Pointing data for screenshots:
..........
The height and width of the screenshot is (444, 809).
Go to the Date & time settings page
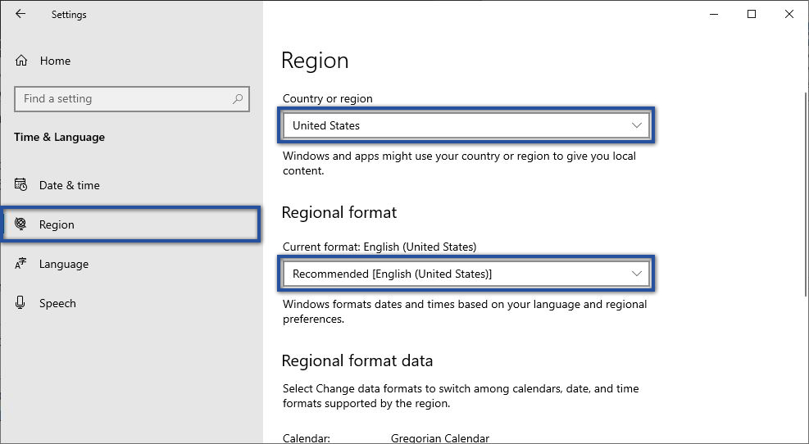70,185
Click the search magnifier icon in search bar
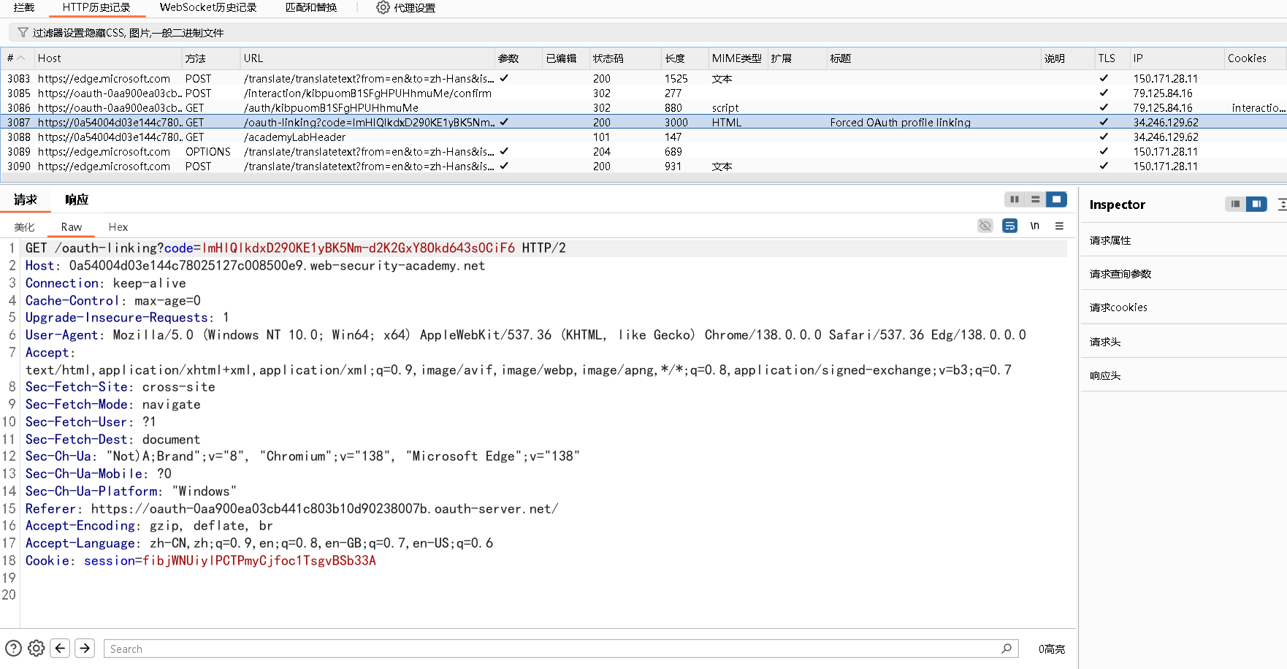The height and width of the screenshot is (669, 1287). (1008, 649)
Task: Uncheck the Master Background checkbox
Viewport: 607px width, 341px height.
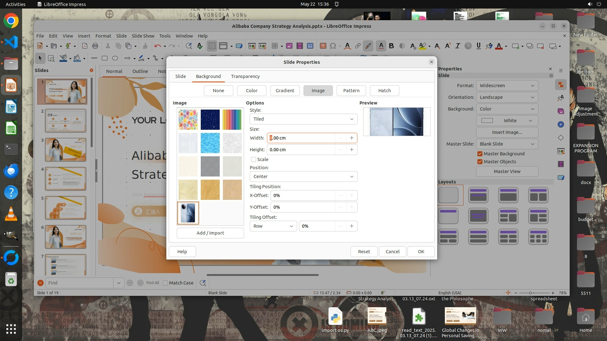Action: pos(480,154)
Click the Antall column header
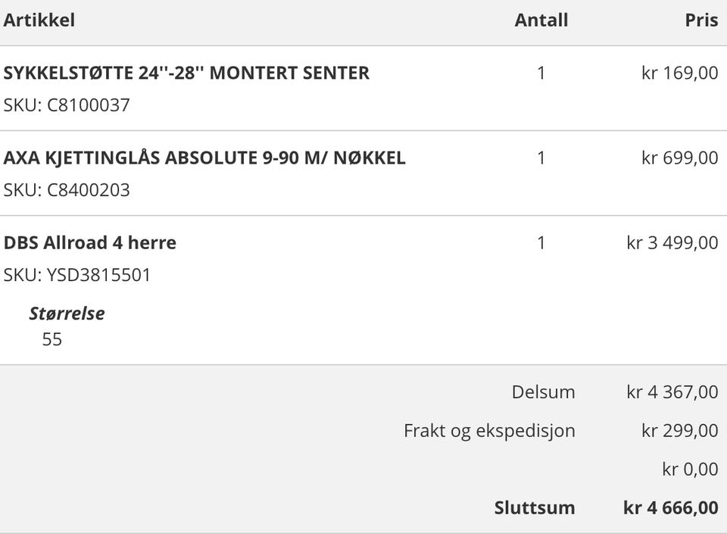727x534 pixels. [541, 20]
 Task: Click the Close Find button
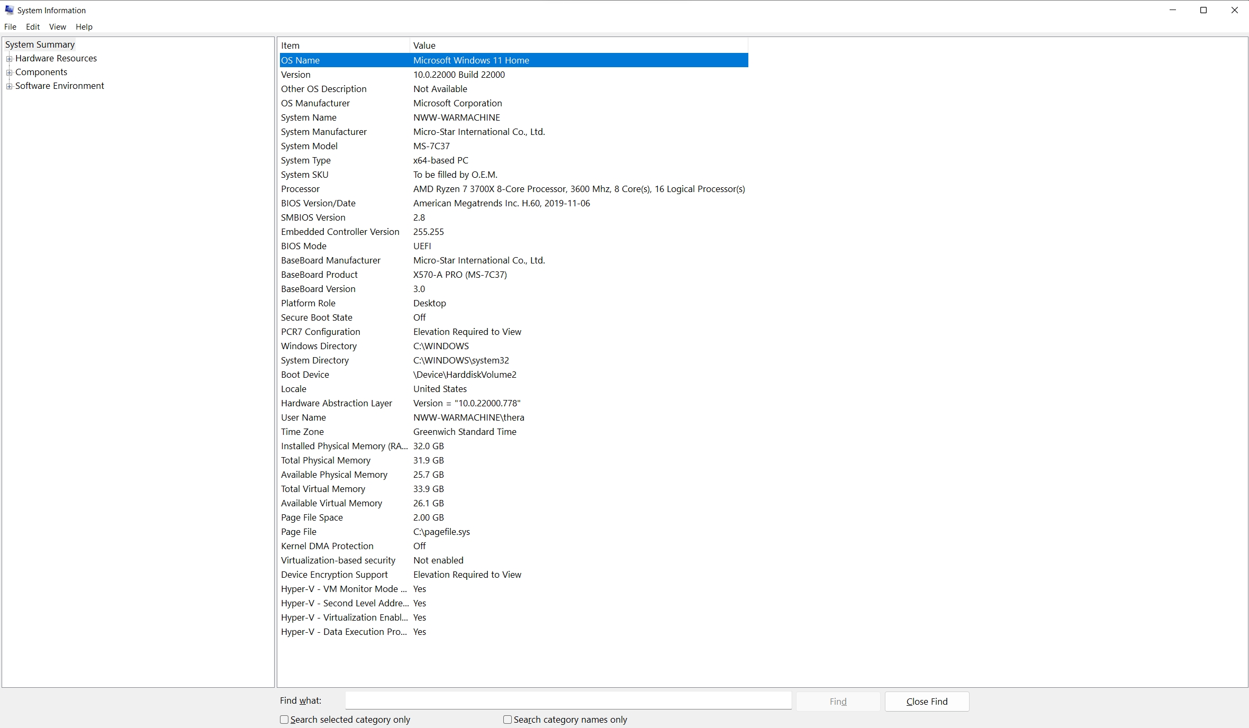(927, 702)
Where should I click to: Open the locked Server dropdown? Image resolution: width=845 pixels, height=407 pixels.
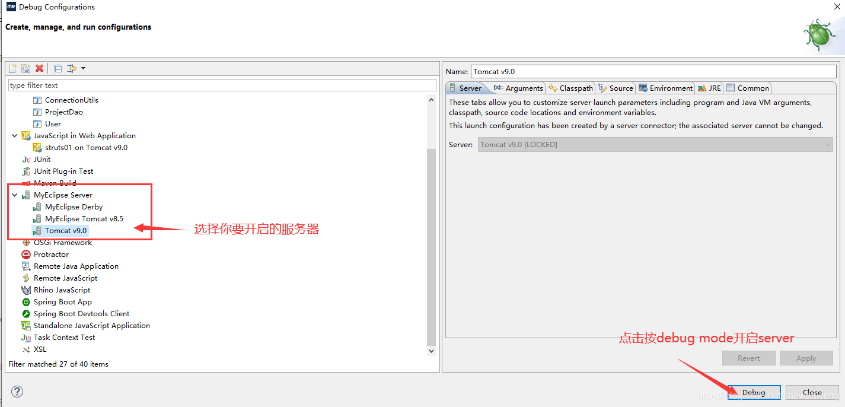(x=828, y=144)
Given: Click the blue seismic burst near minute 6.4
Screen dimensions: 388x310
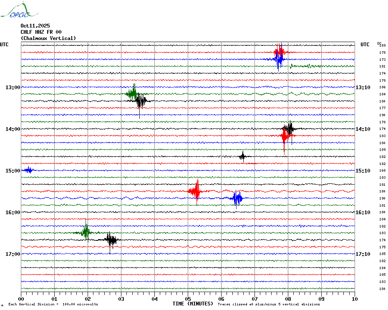Looking at the screenshot, I should coord(237,198).
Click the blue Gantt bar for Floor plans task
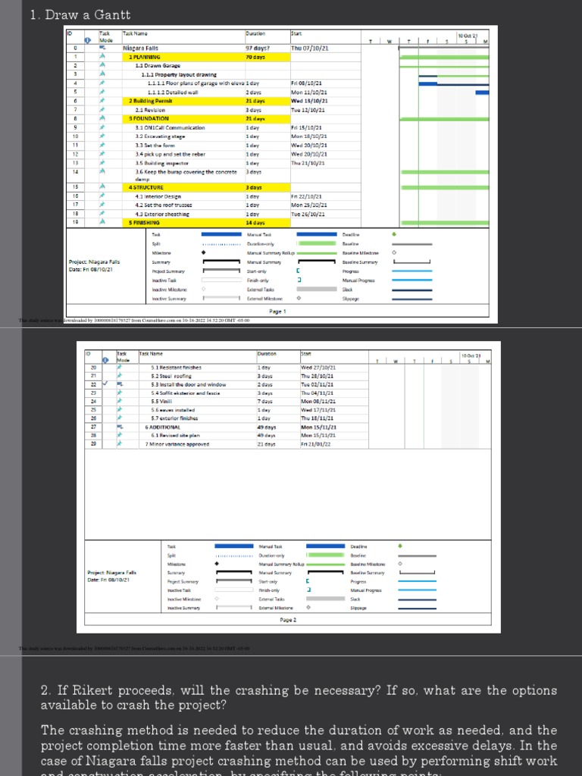 (x=428, y=83)
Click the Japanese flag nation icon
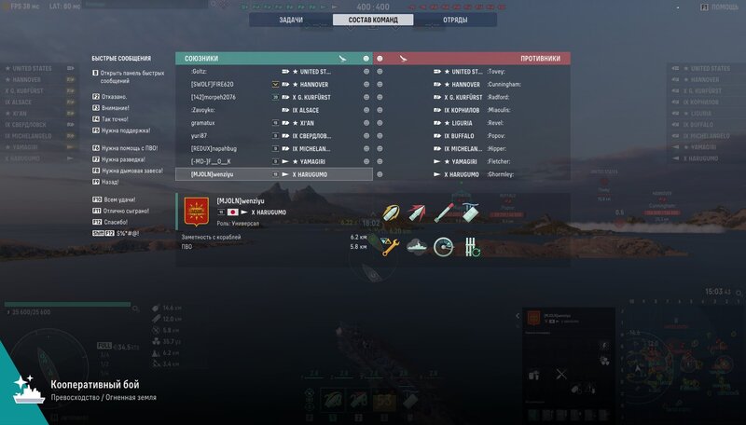Viewport: 746px width, 425px height. (x=232, y=212)
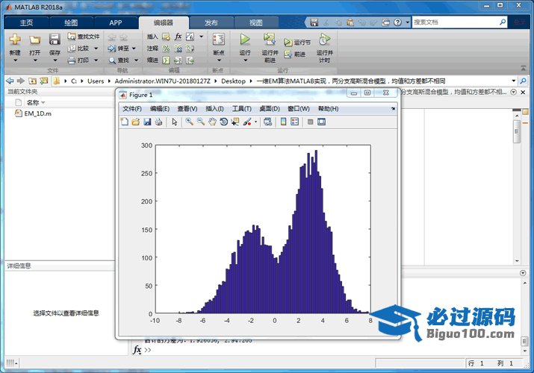534x373 pixels.
Task: Click the Save Figure disk icon
Action: pyautogui.click(x=147, y=122)
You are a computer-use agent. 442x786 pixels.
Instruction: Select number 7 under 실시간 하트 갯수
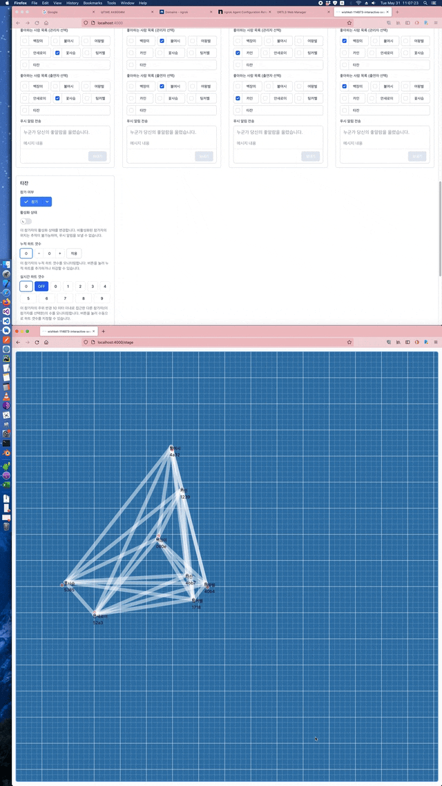(x=66, y=298)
..........
WHAT YOU HAVE TO DO. Copy every line of the records above word for word, leaving out the pictures.

RESULT FOR THIS TASK.
The height and width of the screenshot is (444, 809).
Go to the Date & time settings page
70,185
Click the search magnifier icon in search bar
The height and width of the screenshot is (669, 1287). (1008, 649)
Task: Uncheck the Master Background checkbox
Viewport: 607px width, 341px height.
Action: pos(480,154)
Click the Antall column header
727x534 pixels. [541, 20]
 Task: Click the Close Find button
(927, 702)
Where should I click to: Open the locked Server dropdown? Image resolution: width=845 pixels, height=407 pixels.
(x=828, y=144)
Given: Click the blue seismic burst near minute 6.4
Screen dimensions: 388x310
Looking at the screenshot, I should coord(237,198).
Click the blue Gantt bar for Floor plans task
 (x=428, y=83)
Click the Japanese flag nation icon
Viewport: 746px width, 425px height. (x=232, y=212)
534x373 pixels.
Task: Click the Save Figure disk icon
Action: pyautogui.click(x=147, y=122)
You are a computer-use agent. 442x786 pixels.
Instruction: Select number 7 under 실시간 하트 갯수
(x=66, y=298)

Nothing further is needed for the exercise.